SecurityBrief Australia - Technology news for CISOs & cybersecurity decision-makers
Story image
Okta Identity Cloud adds Security Centre to enterprise plan
Fri, 26th May 2023

The independent identity provider, Okta, has announced Security Centre, a new feature that helps enterprise customers optimise their identity security posture. Security Centre leverages Okta Customer Identity Cloud insights to provide a single view of authentication events, potential security incidents, and threat response efficacy. It includes real-time data on companies' current state of attack protection, out-of-the-box threat monitoring on major identity attack vectors, and application-level visibility into authentication traffic.

Determining whether an organisation's identity security posture is too restrictive or too lax is not trivial. Customers need to parse through logs of third-party tools or build their own, which requires expert-level experience to identify attacks and respond to them effectively. Security Centre provides an improved way to visualise this data type directly from the Okta Customer Identity Cloud.

"By leveraging our expertise in identity security, we have created a solution that eliminates the learning curve and equips security teams with actionable insights. In a landscape where attacks on identity flows are becoming increasingly sophisticated, Security Centre revolutionises the way security professionals can combat identity threats. With the power of Okta Customer Identity Cloud security insights, CISOs, security operations professionals, and Identity teams can now swiftly detect and respond to potential incidents. Security Centre provides a streamlined view of the authentication event, threat response efficacy, and potential incidents, empowering organisations to optimise their security posture without impacting the bottom line,” says Phil Goldie, vice president and managing director of Okta ANZ. 

Security Centre leverages Okta Customer Identity Cloud security insights and provides a faster way to detect and respond to identity threats.

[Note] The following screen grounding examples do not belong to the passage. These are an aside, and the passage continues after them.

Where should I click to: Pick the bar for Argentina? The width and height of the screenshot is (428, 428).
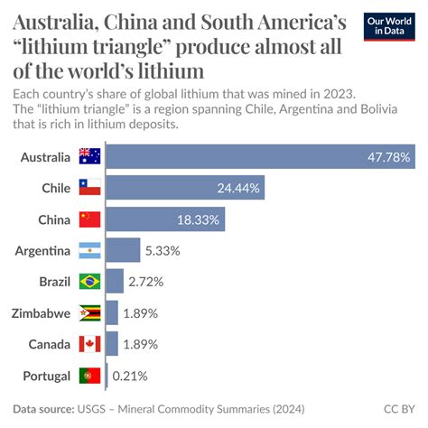(122, 250)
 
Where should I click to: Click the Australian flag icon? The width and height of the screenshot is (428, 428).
(89, 157)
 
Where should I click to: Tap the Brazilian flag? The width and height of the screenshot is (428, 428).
(89, 282)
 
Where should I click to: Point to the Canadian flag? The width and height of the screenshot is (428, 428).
(89, 344)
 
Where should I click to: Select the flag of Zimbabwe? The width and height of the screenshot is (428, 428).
(89, 312)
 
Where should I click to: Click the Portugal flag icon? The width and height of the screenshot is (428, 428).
(89, 375)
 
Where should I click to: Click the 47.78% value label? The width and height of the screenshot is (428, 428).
(390, 158)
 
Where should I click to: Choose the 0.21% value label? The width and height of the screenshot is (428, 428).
(129, 376)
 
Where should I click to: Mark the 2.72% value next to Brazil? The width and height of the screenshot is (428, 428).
(146, 282)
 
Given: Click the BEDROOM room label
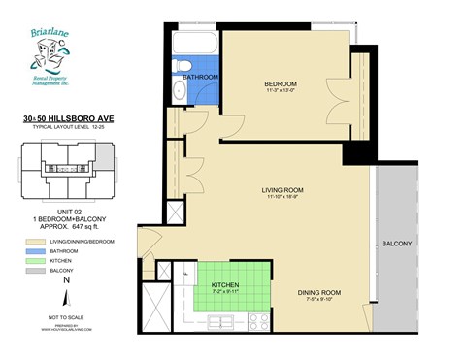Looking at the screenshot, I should [x=280, y=84].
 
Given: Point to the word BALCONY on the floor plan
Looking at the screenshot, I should [x=400, y=244].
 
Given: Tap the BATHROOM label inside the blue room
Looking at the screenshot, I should [x=201, y=77].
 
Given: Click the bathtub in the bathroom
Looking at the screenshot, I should [x=194, y=44].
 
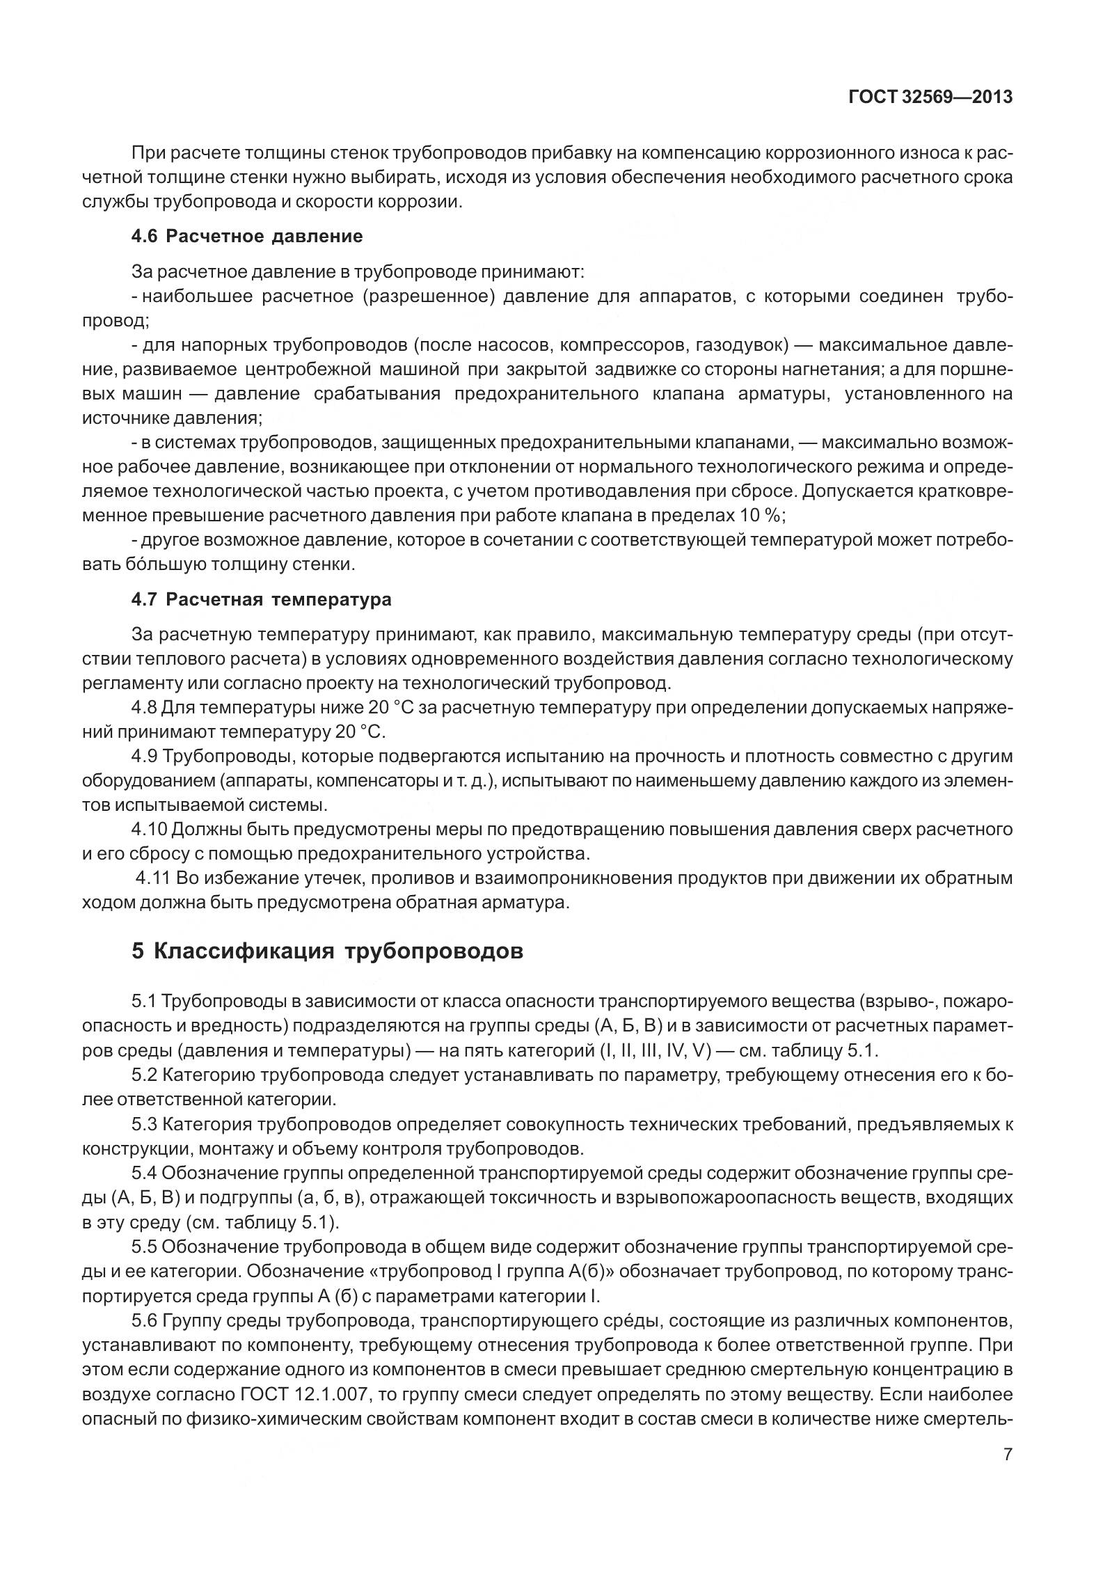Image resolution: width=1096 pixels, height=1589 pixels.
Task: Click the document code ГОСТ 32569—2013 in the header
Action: (x=930, y=97)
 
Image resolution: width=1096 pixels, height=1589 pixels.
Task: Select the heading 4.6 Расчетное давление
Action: (x=247, y=236)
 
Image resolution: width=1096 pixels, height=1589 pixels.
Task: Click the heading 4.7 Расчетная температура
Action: (x=261, y=599)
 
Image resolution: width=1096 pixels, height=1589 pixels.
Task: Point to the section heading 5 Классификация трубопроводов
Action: (x=327, y=951)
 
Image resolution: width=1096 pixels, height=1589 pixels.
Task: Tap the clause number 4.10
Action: (x=148, y=829)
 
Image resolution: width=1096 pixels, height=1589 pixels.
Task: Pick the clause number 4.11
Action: (x=153, y=878)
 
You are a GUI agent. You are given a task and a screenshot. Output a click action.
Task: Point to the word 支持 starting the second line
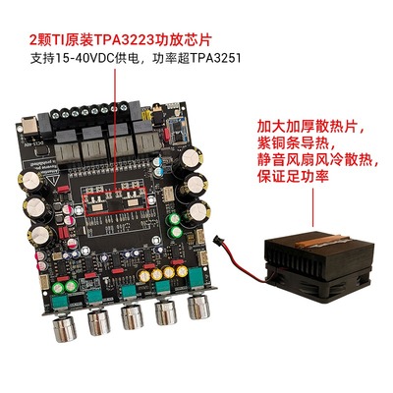(57, 59)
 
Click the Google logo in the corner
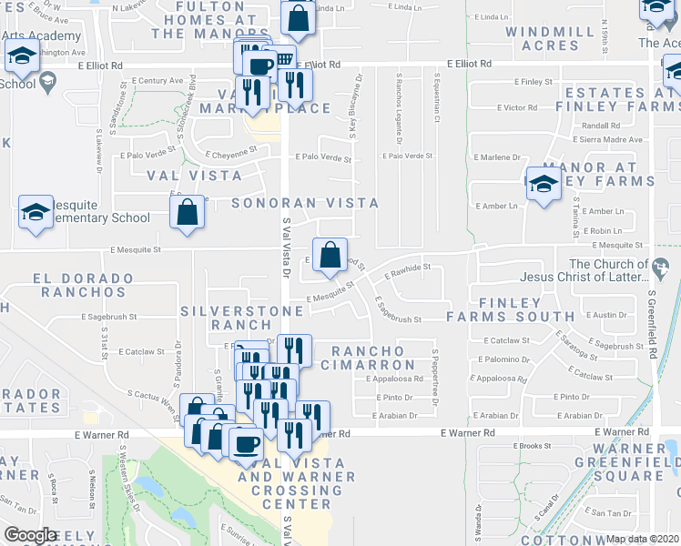coord(30,535)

"Accurate detection alone doesn't ensure threat response is appropriate to the level of risk, given other business objectives like customer acquisition, retention, and growth," says Jameeka Aaron, Chief Information Security Officer, Customer Identity at Okta. "As attacks against identity flows get more sophisticated and evolve to bypass detection, security teams often have to go through a learning curve on their own production environments, which can mean delayed detection of attacks and consequent business losses. Security Centre leverages our focused expertise in identity security and packages it in a way that security operations professionals can understand and take action."

Account takeover attacks targeting everything from sensitive healthcare data to loyalty points are among the most common and costly cyber threats. Verizon's 2022 Data Breach Investigations Report (DBIR) found that 80% of corporate breaches involve compromised identity solutions. 

“Security Centre takes the work out of building your own tooling to identify and be able to respond to identity threats in a timely manner. Customers can understand their identity security landscape with a summary visualisation of major attack types, authentication events, and threat monitoring,” says Aaron. 

“Security Centre also allows companies to measure user experience impacts of attack protection features. Consumer-facing apps must balance security with user experience by minimising friction while maintaining appropriate protection against identity attacks. Security Centre shows app owners in near-real time UX effects of defence tactics, allowing them to adjust security and friction as relevant to their situation. Companies can fine-tune their attack protection strategy by seeing in near real-time how defence tactics like MFA, rate limiting, and CAPTCHA affect their applications. Security Centre is available for all Enterprise customers.”

Okta's customers in ANZ include Coles, ANZ Internet Banking Australia, REA Group, Flinders University, AIA, Oxfam, News Corp, and Xero.